I keep rats and mice in the same room and neither of them bother with the other. Just make sure you mice can't escape the cage - that would end undoubtably in a mouse sandwich for the rats 

As for age - if they live together already (be it rescue or pet shop) there shouldn't be issues when you bring them home. Babies you can, obviously, tame as they grow up. I've adopted mice at over a year and a half before and with gentle encouragement they end up perfectly tame


----------



## Stace87 (Jun 24, 2008)

After my work experience in an animal unit, I actually found I preferred the mice to the rats! I'd never actually had anything to do with mice before and they're rather friendly lil things. Most were quite happy to stand on my hand/forearm and a couple of the males even decided to make themselves comfy and have a wash lol (when I had the time to have them out for longer). When I could I got the single males out for longer . 

I think I'll probably get a single male in the future, but not anywhere near now.


----------



## begoodtoanimals (Dec 6, 2007)

Mousies are a lot of fun, particularly watching them. I would get a group of females since they really need and love each other, grooming, sleeping etc together. I have 9 females living together.
They don't require as much attention as rats do, so you can leave them alone easier.
I love both my rats and my mice. They all live in the same room. The mice seem not to care about the rats at all and when the rats are free roaming in the room, they often check out the mouse cage and seem very curious but the lid on the tank is secure. Rats will attack and kill mice, so be aware.
There are several good forums; the fun mouse forum and the rmca (rat and mouse club of america)
Do your research before delving into the mousie world.


----------



## wizzyjo (Mar 3, 2009)

Thanks for the responses  I dont plan on getting any right at the moment, maybe in a few month time, unlike when I got my first boys waldo and peppin, i want to actually be ready for the mice and have everything set up for them ready. Id be terrified of the boys getting near the mice so would keep them high up on a desk or table i presume. In response to stace, is it okay to actually get single mice? I would of presumed they should be housed together, like rats. I think I may stick to getting 3 females though as Id feel bad keeping a mouse alone if it was a boy. Are they smart enough to realise that if they keep running on a bed or desk they will eventually drop off the end? My rats have never had any issues with trying to get off the bed but I know hamsters apparently have no depth perception and will just walk right off the end of something, so would mice be like this too?


----------



## ration1802 (Sep 25, 2007)

Mice know edges just fine. Mice are climbers, so have to have good responses to edges etc just like rats


----------



## begoodtoanimals (Dec 6, 2007)

Mice are very good at being safe on edges and don't easily fall off (never happened to mine) but they are experts in climbing down! So don't expect them to stay on your bed because your bedding will be just as convenient as a ladder.
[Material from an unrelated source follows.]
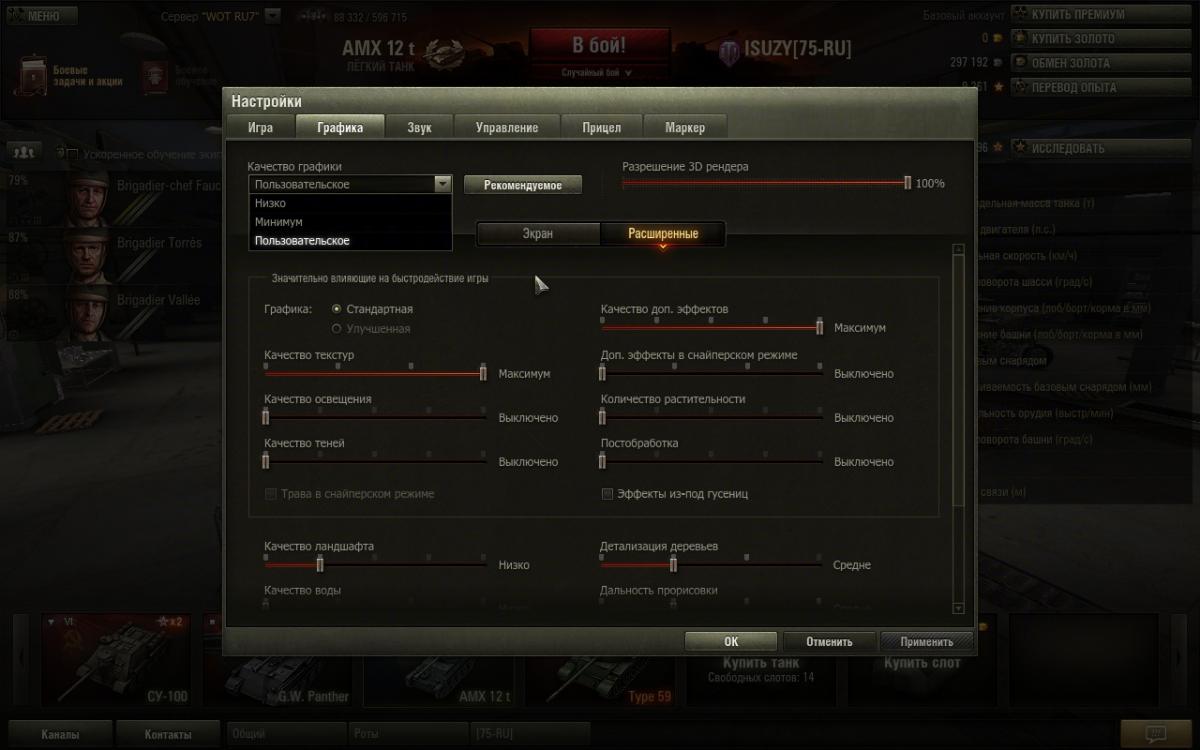Open the crew group icon above crew list
The height and width of the screenshot is (750, 1200).
coord(22,151)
Enjoy your mousies when you get them.


----------



## wizzyjo (Mar 3, 2009)

ahh i see. 

its strange this happened last night just after id been thinking of getting some mice. i was at my boyfriends house last night and his cat brought in a baby field mouse  the poor things back legs looked like it could of been broken as he/she was trying to pull itself around by its front legs but couldnt move, we put it in a little tub and he was all wet and cold so we dried him with some kitchen roll and give him some extra kitchen roll to lie on to make sure he wasnt cold, we left him at the back door so if he managed to walk he could get back to his little mousie friends. he was breathing really heavily and one of his eyes had a big white dot in it as if he looked blind or something. we went to check on him this morning but the poor thing was dead. 
in all honesty, i wanted to put the little thing out of its misery last night but me and my boyfriend both didnt have the guts to do that to a little animal and his dad only offered to stamp on it to kill it which i thought was pretty cruel.
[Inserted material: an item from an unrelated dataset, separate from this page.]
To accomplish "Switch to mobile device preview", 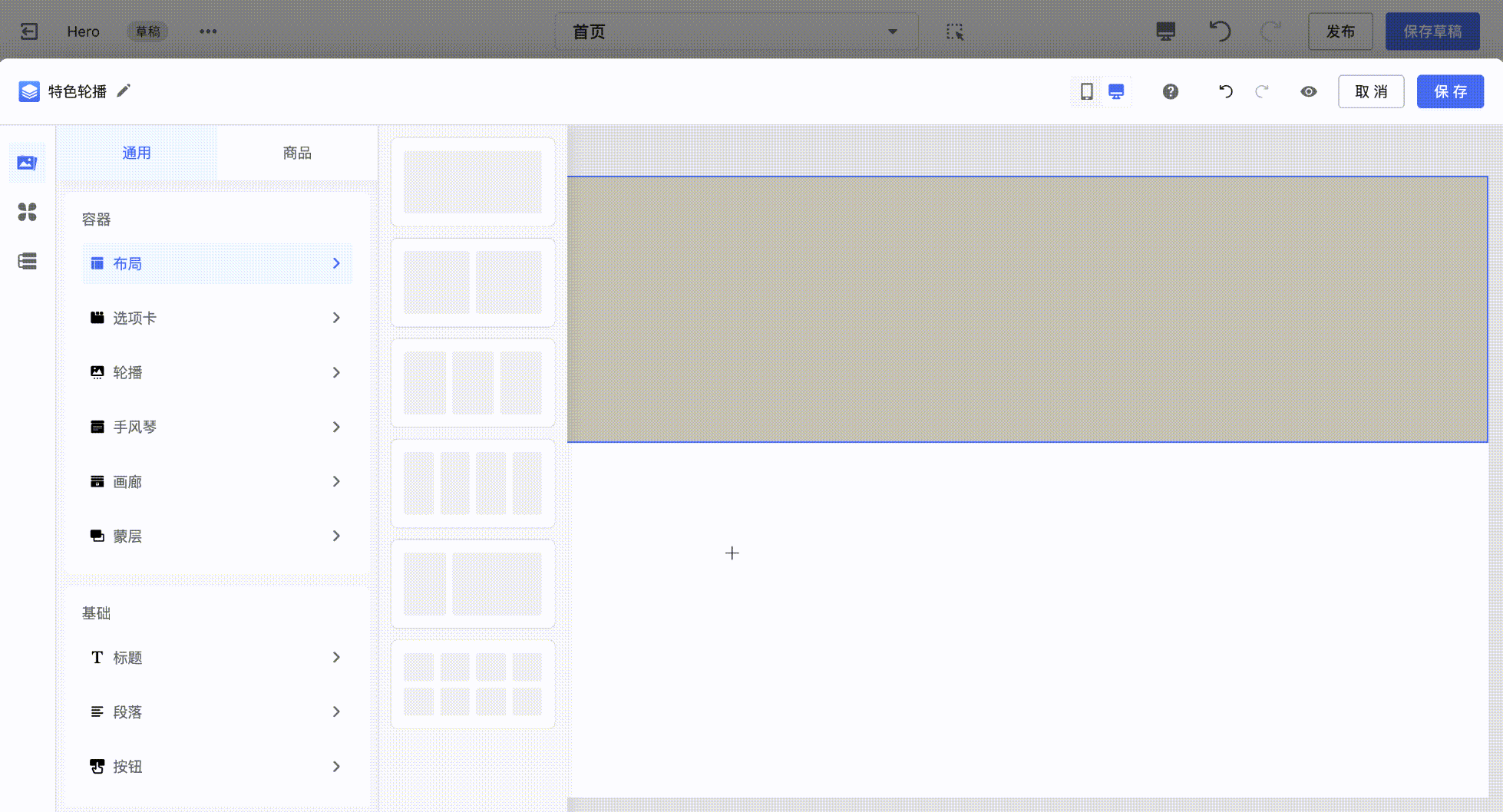I will tap(1086, 91).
im just curious, is there anything i could of done to help him/her anymore? If this is ever to happen again, what is the best thing I can do to help or to give them as peaceful a death as possible. its very likley it will happen again, apparently the cat is always bringing them in (usually dead from her playing with them) because the lady next door has a shed which they all stay in. id just like to know that if this ever happens again i can know what to do to help the poor thing.


----------



## Stace87 (Jun 24, 2008)

wizzyjo said:


> In response to stace, is it okay to actually get single mice? I would of presumed they should be housed together, like rats. I think I may stick to getting 3 females though as Id feel bad keeping a mouse alone if it was a boy. Are they smart enough to realise that if they keep running on a bed or desk they will eventually drop off the end? My rats have never had any issues with trying to get off the bed but I know hamsters apparently have no depth perception and will just walk right off the end of something, so would mice be like this too?
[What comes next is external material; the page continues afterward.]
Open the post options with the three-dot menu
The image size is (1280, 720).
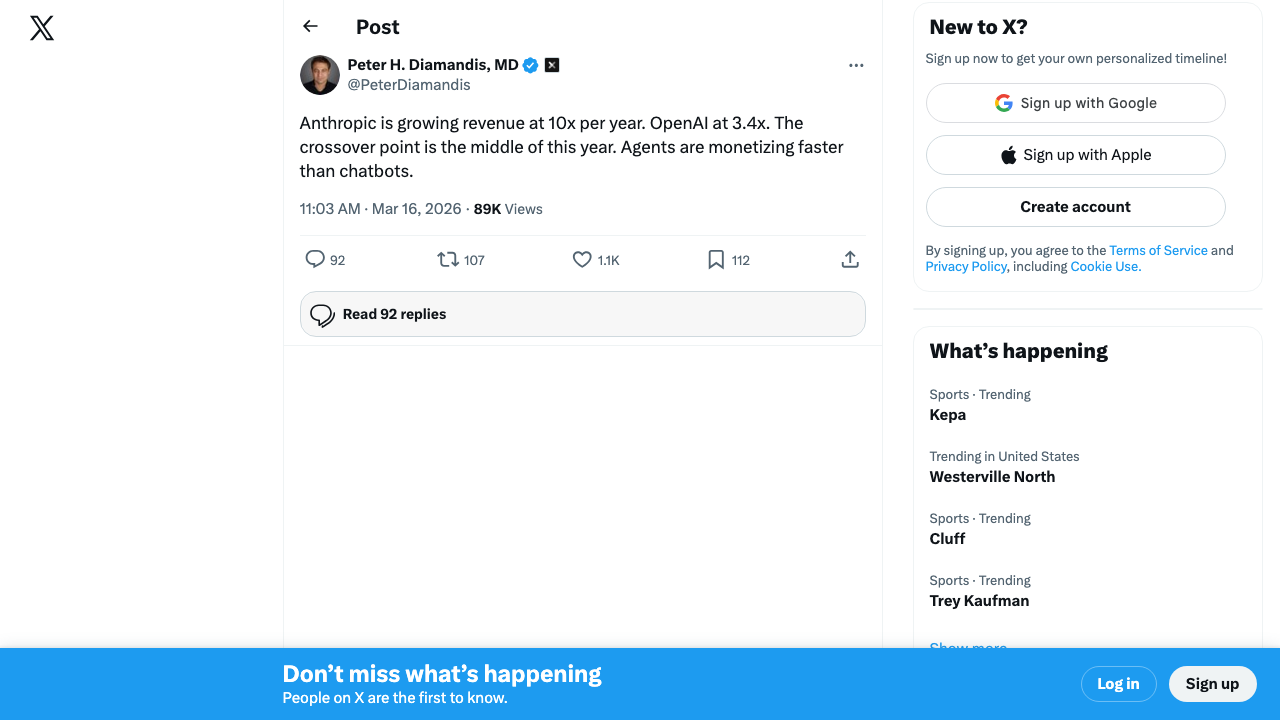[x=856, y=65]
I'd only get a single male that was already on his own. Males do have a tendency to fight, so I wouldn't get a group of males with the possibility of ending up with multiple cages as I wouldn't have the space. Some male mice will get along together. I wouldn't get a single female mouse as they usually get along in groups just fine. I don't know why, but I seem to have a preference for male animals - currently have males rats and gerbils. 

From my experience with them on my placement they're very clingy and seem to defy the laws of gravity when on anything . None of them ever even slipped, their balance is very good and they definitely recognise heights. Hamsters... you have to wonder how such a thing could survive in the wild when they'll walk off absolutely anything and land on their head ey? lol. I must have had over 20 hamsters since I was very young - my mam still always has one.

I found this website linked on fancy-rats forum and it's quite good: http://www.allaboutmice.co.uk/


----------



## begoodtoanimals (Dec 6, 2007)

wizzyjo said:


> ahh i see.
> im just curious, is there anything i could of done to help him/her anymore? If this is ever to happen again, what is the best thing I can do to help or to give them as peaceful a death as possible. its very likley it will happen again, apparently the cat is always bringing them in (usually dead from her playing with them) because the lady next door has a shed which they all stay in. id just like to know that if this ever happens again i can know what to do to help the poor thing.


I would keep the cat inside. Putting him outside has let him suffer a horrible death and although it seems cruel to stomp on him, it would have been a quick death, better than putting him outside so you don't have to look at the suffering. Or, if you know someone with a snake, give him to the snake.


----------



## wizzyjo (Mar 3, 2009)

i didnt put him outside so i wouldnt have to look at the suffering, we put him there in the hope that if he got better he could get back to his mouse friends. its not something ive dealt with before and didnt know any better. i have no right to tell my boyfriends mam to keep her cat inside when the mouse thing isnt something that bothers her.


----------